C’era una volta, e c’è ancora, l’amicizia. Quella autentica, fondata su passioni comuni, maturata in giornate e nottate spese in chiacchiere, discorsi seri, bevute, mangiate e incroci di sentimenti. Per il valtromplino Charlie Cinelli e il monzese Lorenzo Monguzzi è successo proprio così, ed è stato naturale, a un certo punto della loro amicizia, pensare di tradurla in musica e parole, circondandosi di altri amici musicisti. I due percorsi paralleli stavolta si incontrano, diventando un pugno di canzoni che rispecchiano non solo gli interessi comuni, ma anche le specificità dei singoli artisti; ed è questa la cifra distintiva del progetto, a cura di Maremmano Records, da sempre attenta alla canzone d’autore, lontana da ogni (il)logica di profitto, che rischierebbe di snaturare l’autenticità di due personalità ben definite.
L’ironia stralunata e teatrale di Monguzzi, che conosciamo dal percorso pluridecennale coi Mercanti di Liquore, ma anche da quello parallelo con Marco Paolini, si intreccia con l’esperienza versatile, internazionale, eppure radicata nel suo territorio, di Cinelli, e il risultato è un disco dai toni, dalle lingue e dai temi poliedrici, una sorta di summa della loro visione dell’arte e della vita. I due ci invitano a una sorta di giro del loro mondo, da un Restoran Balkan, in cui Cinelli, con tanto di violino tzigano di Aleksandar Gajic, descrive un luogo dove “nessuno resta fuori”, all’America vista da un vagabondo, che ha la voce di Monguzzi, e che, in dialetto monzese, racconta un viaggio realistico e amaro negli USA di oggi (da ascoltare con attenzione l’inciso parlato, che dipinge la situazione contemporanea: “E l’America l’è bela dentar la televisiùn, ma se te vet a vedela, l’è un casòtt…”).

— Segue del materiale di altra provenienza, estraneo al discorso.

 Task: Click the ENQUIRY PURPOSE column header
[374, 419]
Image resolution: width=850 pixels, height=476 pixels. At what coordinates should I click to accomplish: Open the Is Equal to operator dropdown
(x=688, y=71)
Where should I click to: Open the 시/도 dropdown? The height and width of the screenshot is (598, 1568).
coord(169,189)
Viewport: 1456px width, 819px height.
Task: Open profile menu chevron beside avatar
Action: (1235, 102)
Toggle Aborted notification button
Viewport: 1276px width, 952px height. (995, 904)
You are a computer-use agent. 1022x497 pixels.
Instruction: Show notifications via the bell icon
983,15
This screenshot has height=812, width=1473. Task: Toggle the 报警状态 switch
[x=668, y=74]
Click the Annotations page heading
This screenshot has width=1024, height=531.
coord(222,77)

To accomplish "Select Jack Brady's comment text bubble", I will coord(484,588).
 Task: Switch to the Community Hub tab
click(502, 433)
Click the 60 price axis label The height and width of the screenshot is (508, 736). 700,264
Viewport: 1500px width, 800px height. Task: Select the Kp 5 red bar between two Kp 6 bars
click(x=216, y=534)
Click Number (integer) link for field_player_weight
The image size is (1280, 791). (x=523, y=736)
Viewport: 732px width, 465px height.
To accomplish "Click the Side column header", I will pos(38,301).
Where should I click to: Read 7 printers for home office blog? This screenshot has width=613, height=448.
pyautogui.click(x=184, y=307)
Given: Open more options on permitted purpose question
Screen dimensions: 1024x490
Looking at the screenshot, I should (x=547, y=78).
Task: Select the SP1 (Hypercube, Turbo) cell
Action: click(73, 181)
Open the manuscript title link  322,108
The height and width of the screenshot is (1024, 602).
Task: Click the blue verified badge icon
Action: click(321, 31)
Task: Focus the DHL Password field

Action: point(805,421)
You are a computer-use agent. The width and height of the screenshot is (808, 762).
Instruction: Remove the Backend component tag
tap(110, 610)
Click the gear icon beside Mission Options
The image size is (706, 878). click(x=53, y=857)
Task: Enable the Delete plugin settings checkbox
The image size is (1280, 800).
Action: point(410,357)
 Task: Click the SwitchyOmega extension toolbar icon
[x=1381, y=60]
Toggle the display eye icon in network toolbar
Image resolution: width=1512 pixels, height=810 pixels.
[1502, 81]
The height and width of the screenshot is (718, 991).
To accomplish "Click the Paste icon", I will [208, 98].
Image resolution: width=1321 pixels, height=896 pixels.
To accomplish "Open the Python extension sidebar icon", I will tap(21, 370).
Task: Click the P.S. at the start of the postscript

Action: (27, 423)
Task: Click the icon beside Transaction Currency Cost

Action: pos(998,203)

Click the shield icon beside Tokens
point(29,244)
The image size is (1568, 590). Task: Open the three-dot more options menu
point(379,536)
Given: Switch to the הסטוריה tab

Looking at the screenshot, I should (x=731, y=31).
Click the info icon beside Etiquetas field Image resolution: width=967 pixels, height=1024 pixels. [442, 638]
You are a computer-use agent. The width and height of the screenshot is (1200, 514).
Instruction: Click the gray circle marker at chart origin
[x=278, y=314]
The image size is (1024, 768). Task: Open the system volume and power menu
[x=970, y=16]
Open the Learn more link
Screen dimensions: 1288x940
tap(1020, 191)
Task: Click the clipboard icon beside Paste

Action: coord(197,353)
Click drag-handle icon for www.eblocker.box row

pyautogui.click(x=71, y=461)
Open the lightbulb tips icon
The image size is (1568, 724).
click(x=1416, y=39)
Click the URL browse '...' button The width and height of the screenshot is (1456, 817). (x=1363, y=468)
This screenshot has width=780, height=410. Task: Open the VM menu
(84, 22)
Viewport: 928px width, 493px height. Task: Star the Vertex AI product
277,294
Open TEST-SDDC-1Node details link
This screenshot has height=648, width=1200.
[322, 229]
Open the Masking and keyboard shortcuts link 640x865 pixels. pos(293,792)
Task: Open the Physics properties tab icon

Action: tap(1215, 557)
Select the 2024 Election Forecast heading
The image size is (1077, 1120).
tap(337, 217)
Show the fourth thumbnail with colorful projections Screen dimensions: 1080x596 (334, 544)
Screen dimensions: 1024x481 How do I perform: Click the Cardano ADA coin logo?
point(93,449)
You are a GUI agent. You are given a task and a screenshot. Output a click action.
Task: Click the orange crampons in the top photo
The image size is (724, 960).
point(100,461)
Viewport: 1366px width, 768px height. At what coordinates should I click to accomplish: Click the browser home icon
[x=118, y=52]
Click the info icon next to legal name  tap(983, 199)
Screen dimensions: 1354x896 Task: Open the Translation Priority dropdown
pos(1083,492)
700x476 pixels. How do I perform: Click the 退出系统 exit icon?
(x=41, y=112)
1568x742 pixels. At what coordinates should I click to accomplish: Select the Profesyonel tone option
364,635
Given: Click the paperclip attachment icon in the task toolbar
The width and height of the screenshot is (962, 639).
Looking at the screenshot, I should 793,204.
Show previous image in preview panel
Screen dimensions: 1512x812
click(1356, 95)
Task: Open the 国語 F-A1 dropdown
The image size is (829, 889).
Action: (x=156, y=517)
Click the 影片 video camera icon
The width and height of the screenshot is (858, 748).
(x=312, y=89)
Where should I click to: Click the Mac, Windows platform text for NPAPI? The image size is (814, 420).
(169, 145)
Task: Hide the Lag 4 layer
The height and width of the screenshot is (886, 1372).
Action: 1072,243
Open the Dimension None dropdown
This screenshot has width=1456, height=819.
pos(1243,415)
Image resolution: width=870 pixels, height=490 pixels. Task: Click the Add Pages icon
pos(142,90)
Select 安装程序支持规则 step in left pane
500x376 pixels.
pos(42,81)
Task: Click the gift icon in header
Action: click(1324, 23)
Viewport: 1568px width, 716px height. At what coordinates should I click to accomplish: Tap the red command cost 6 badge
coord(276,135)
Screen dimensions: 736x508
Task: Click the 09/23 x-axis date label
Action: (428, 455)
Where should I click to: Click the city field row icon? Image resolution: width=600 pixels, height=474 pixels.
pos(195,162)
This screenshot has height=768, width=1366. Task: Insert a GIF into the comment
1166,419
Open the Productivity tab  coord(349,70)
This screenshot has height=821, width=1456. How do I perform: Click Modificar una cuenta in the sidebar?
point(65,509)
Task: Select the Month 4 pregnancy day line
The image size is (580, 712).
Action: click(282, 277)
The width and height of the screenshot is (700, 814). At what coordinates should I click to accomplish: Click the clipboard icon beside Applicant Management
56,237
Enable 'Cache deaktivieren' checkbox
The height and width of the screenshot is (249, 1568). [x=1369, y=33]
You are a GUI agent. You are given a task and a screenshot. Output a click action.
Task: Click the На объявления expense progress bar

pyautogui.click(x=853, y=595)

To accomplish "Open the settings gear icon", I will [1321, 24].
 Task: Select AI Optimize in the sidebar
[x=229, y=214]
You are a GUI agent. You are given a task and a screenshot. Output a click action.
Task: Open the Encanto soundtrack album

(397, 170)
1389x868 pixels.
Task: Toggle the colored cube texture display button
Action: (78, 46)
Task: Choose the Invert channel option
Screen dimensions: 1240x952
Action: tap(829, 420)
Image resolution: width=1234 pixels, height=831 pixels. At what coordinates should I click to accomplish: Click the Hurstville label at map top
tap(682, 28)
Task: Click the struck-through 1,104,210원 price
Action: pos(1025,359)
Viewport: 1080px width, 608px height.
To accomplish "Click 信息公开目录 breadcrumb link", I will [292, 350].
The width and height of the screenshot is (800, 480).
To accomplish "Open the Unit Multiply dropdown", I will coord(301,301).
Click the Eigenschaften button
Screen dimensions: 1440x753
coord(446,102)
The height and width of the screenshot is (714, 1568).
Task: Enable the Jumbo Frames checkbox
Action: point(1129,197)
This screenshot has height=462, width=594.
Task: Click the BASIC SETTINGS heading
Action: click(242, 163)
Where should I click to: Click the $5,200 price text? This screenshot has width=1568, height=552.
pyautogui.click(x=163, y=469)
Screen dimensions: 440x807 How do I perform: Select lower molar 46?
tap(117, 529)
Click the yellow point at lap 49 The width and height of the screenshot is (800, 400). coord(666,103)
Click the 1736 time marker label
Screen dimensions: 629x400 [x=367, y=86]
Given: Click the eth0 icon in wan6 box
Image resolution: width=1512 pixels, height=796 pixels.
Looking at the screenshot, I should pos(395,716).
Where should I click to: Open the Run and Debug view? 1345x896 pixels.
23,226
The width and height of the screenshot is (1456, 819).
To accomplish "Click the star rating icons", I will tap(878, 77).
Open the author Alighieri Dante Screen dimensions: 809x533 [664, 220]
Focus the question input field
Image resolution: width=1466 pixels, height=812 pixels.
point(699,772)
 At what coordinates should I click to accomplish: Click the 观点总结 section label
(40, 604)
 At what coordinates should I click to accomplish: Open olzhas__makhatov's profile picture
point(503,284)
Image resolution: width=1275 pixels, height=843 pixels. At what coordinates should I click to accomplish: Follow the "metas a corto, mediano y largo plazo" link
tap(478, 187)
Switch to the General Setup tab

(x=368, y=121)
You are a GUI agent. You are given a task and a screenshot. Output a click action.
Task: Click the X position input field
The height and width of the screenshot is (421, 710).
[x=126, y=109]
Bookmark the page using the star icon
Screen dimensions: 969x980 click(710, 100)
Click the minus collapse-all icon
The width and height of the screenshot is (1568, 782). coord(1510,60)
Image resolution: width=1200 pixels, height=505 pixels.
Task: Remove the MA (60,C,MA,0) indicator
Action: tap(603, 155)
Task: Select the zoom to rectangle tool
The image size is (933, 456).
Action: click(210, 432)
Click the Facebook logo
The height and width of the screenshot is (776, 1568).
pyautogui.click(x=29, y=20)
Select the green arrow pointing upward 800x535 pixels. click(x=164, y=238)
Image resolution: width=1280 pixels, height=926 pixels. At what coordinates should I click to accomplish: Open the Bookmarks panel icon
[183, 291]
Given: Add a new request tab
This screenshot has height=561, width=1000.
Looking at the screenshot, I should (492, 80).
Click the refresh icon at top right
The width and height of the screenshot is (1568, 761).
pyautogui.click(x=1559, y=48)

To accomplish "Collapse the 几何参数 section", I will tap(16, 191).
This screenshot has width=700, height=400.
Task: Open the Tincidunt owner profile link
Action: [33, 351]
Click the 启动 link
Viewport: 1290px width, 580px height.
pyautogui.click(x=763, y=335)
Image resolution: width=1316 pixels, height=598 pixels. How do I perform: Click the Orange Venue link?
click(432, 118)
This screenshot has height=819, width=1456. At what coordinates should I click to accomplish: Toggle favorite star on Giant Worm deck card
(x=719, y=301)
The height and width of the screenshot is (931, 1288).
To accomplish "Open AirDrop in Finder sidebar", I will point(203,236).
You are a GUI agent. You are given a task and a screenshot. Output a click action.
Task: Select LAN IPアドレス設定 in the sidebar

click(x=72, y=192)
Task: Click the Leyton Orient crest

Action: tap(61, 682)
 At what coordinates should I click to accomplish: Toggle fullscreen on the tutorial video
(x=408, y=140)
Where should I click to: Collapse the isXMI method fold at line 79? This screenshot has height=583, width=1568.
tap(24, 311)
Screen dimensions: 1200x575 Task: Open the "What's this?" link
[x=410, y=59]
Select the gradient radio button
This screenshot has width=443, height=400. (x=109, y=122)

Anche la musica rispecchia tale varietà: possiamo infatti ascoltare il purissimo country di Valtrompia, col banjo di Andrea Verga, preceduto dal flatpicking di Indovinello, impreziosito dalla voce di Stefano Vergani, gli echi mediterranei orientali di Alì Rosario, o ancora la “nostalgia dance” – parole loro – della caustica Fiori dappertutto.
L’occhio acuto dei due, nei testi, che siano in italiano o in dialetto – comunque tradotto nello splendido e artistico libretto – , non risparmia nessun difetto di questa nostra scriteriata società, dall’ebetismo social (la deliziosa Il mio neurone, con un arrangiamento curioso, arpa e coro) alla manipolazione delle menti (“Dicono che la guerra è necessaria, chirurgica, inevitabile e intelligente / Dicono che dieci minuti di guerra farebbero bene a tanta gente”, in Dicono), allo sfruttamento dei rider (in Alì Rosario), alla mercificazione dell’arte (“Ah la musica è l’unico mestiere che ci va / Ah che scandalo, non siam capaci neanche di delinquere”: l’autobiografica e autoironica Farabutti, con l’intervento di un altro cantautore di qualità, Alessandro Sipolo), fino a proporre l’utopia realizzabile di una pace possibile. In Fate largo ai sognatori, ecco infatti i due chiudere il disco con una canzone che non sfigurerebbe in un Premio Amnesty: il testo di Gianni Rodari, tratto dalla poesia Sulla Luna, viene rielaborato e interpretato con grande emozione, grazie anche a Filippo “Pax” Pascuzzi, voce e Pier Panzeri alla chitarra elettrica, entrambi di The Pax Side of The Moon. Perché due amici si divertono, bevono, mangiano e cantano insieme, ma sanno anche sognare, e invitano anche noi a seguirli.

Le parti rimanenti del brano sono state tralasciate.